Jon's notes describe the feeding frenzy when the salmon are spawning: On the banks of the salmon stream, we come across bear kitchens, trampled ferns and grasses and decomposing salmon parts, where the bears dragged salmon to eat. Gulls have a hard time breaking open salmon skin by themselves, so flocks of gulls follow the bears, waiting to swoop in and swallow up leftovers. Gulls nest on exposed islands that quickly become littered with salmon bones. As the chicks grow fat, the island is whitewashed with digested salmon. Rain washes guano into the lake. Bald eagles rip into salmon and carry the food to their chicks. Caddis flies feed on salmon carcasses underwater, then hatch into adults that take to the air. Rainbow trout feed on salmon flesh that slowly breaks free from decomposing carcasses. Mink gorge on spawned-out fish. Trees grow rapidly with all this fertilizer.
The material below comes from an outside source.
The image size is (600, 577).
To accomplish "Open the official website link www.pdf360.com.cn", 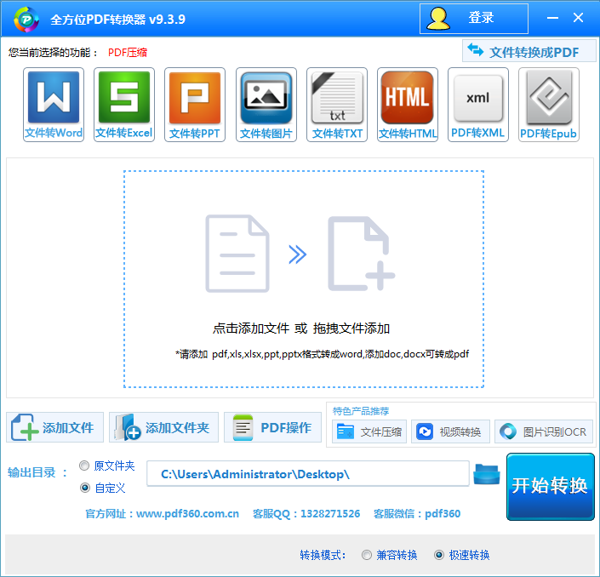I will click(187, 514).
Tourists buzz in on floatplanes to fish, throwing the guts to gulls and freezing fillets in waxed cardboard cartons to be flown back to Tacoma or St. Louis.
www.sierraclub.org/wildlands/species/salmon.asp.
At least 66 species in the Pacific Northwest seek salmon for sustenance, feeding on the eggs, carcasses, and every life stage in between.